ーーおいしいクラフトビールを飲んだ時の衝撃ってすごいですよね(笑)。

大智  そうそう(笑)。それでいろいろなクラフトビールを飲み始めたんです。果物をたくさんいれたスムージーみたいなのもあるし、チョコブラウニーを液体にしたみたいなドロッとしたアルコール10%の黒ビールもあって、こんなに多様な世界があるんだ!と思って。

実はお酒は弱いんですけど、弱いがゆえに渾身の1杯が飲みたいと思ってこだわって選ぶようになりました。20箇所以上のブリュワリーを見学したり、ビール天国のオレゴン州ポートランドに2回行ったりもしましたね(笑)。

三嘴  大智さんはクラフトビール好きが嵩じて、ブリュワリーを立ち上げようとしていたんですもんね。

大智  そうなんですよ。NPO法人グリーンズで働きながら、2019年に千葉県いすみ市でブリュワリーを立ち上げる準備をしていたんです。

ーーもういっそ自分で醸造所を作っちゃおうと(笑)。行動力がすごい。

大智  飲み手として「おいしい」「おいしくない」「もっとこうした方がいいのに」と一方的に評価し続ける立場でいることが、不健全に感じたんですよね。だったら作り手側に回って、本当においしいと思うビールを作ってみんなに喜んでもらいたいと思ったんです。

でも、残念ながら新型コロナウイルスの影響で、計画を一旦ストップする判断をしました。

新型コロナウイルスの影響で、計画を一旦ストップする判断をしました

ーー苦渋の決断ですね……。SHINRAが生まれたのはこの新型コロナウイルスの自粛期間がきっかけだったんだとか?
▬▬▬
**あなたへの指示:**
クラフトビールとブリュワリー立ち上げをめぐるインタビューを、最後の一文の後から再開して書き継いでもらえますか?

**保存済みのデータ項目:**
▬▬▬
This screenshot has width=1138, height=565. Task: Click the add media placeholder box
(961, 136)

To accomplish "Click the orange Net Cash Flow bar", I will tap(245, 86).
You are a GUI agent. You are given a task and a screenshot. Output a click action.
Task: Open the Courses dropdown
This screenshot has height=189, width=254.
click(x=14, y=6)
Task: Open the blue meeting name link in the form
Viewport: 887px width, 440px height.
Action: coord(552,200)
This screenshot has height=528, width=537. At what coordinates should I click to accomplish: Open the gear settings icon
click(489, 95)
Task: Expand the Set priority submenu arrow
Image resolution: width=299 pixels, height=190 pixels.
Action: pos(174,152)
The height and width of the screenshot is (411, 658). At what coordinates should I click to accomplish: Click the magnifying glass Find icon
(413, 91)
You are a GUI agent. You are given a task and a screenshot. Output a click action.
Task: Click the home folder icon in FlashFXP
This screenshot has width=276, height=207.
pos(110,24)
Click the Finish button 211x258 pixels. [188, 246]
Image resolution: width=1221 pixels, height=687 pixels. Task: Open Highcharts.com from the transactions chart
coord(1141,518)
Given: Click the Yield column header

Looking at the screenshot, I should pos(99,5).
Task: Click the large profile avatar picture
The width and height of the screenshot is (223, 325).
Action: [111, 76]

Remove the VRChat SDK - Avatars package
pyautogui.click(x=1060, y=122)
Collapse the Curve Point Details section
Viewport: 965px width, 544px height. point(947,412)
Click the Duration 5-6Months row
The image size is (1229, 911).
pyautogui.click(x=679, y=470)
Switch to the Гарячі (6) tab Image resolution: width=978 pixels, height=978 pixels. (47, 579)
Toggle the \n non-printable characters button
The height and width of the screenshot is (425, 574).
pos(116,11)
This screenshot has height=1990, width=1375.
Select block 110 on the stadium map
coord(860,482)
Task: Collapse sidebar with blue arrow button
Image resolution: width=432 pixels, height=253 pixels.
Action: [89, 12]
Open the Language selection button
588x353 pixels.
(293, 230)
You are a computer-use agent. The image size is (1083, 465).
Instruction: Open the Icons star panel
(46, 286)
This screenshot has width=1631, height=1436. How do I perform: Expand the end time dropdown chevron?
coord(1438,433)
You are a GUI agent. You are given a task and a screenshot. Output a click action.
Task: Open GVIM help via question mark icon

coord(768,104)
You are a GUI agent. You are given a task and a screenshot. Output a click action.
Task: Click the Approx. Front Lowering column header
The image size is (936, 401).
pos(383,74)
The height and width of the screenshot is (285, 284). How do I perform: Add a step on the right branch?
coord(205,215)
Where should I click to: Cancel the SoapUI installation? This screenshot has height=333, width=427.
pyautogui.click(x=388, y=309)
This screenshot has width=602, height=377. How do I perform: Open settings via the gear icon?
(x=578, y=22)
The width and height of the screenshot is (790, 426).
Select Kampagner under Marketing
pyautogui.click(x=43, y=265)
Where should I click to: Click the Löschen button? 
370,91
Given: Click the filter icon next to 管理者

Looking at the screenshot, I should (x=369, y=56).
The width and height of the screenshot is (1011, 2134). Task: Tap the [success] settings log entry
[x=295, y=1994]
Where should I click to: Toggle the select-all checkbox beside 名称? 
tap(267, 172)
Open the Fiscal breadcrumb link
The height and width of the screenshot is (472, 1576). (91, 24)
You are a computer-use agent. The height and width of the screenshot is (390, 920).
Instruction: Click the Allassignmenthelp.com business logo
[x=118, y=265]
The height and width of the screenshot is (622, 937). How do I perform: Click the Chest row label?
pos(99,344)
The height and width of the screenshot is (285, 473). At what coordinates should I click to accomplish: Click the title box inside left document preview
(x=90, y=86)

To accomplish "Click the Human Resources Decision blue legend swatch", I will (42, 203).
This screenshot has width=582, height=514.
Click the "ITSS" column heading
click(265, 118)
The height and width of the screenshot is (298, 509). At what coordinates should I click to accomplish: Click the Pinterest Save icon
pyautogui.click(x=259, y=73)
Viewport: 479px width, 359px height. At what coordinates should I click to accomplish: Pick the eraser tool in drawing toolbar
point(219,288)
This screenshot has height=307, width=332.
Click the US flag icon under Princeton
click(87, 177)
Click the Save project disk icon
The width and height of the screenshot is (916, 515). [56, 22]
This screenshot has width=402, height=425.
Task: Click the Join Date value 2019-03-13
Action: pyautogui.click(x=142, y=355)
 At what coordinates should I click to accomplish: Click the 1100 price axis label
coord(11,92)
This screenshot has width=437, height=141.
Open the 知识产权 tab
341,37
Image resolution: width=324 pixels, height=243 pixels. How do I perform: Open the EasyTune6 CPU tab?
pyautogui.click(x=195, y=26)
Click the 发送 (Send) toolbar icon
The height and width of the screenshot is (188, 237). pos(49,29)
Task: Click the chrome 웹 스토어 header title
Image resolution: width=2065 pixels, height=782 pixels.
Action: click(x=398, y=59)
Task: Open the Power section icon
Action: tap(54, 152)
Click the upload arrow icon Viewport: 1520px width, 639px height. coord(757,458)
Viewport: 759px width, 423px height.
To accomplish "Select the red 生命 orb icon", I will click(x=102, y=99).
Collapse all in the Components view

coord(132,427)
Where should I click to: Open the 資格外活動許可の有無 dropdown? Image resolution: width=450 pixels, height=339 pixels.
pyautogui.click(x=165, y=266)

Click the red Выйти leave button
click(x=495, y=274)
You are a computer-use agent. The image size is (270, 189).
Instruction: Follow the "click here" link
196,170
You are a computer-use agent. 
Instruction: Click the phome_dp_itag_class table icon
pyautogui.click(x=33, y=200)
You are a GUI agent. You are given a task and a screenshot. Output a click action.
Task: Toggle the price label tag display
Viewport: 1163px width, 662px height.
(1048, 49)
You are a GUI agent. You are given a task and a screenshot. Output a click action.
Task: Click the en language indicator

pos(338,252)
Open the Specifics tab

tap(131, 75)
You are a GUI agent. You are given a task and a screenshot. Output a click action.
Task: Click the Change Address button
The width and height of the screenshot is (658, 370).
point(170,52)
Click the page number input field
▬▬▬
**課題の解答:**
大智  そうですね。もともと自粛期間に入る前から、ビール好きの仲間とホップのドリンクを趣味で作ったり、仲間が開催するイベントで三嘴さんと一緒にドリンクを担当したりしていたんです。ドリンクへの反応もよかったし、それぞれやっていることをドリンクブランドとして包括して一緒に活動できたらいいよねという話はその頃からしていました。

それ以降、新型コロナウイルスの流行で生活ががらっと変わり、自粛期間での僕らの実体験がもとになって本格的にブランドを立ち上げることにしたんです。

ーーその実体験というのは?

三嘴  自粛期間中は家の中でひたすらパソコンに向き合い続けて、自分の体で獲得する情報が圧倒的に少なくなっていく感覚があったんです。その中で、自分でシロップ作って味見していると「生きている感」というか、ちゃんと五感で感じていることを実感したんですよね。

ドリンクを通して一人一人が五感を使って楽しむきっかけを作れたら、こういうコロナ禍においても自分らしく生きられるんじゃないかなって。大智さんともそんな会話をしていました。

ドリンクを通して一人一人が五感を使って楽しむきっかけを作れたら

大智  僕も当時全く同じ状況だったんです。触るのはプラスチックのキーボードばかりだし、聞こえる音の種類も少ないし、触れる世界が単一でモノクロになっていく感じがして、感覚が淀んでいく怖さを覚えました。

その時にふと「ビール以外にホップを使ったノンアルコールのドリンクってないな」と思って、自分で作り始めたんです。家の鍋でホップを煮たり混ぜたりして、いざ飲んでみたら想像以上においしいものができた。

それに加えて、ふわっと広がる香りや味わい、グラスの冷たさ、唇に触れる感触、炭酸がパチパチと弾ける音一つ一つに、感覚が呼び起こされたんですよね。コロナ禍だからこそ、この五感で感じる体験を多くの人にしてほしいなと思って。同じ思いを持っていた三嘴さんともう一名のメンバーとともにドリンクブランド『SHINRA』を立ち上げることにしました。

ーーだから、「感性に潤いを。」というコンセプトなんですね。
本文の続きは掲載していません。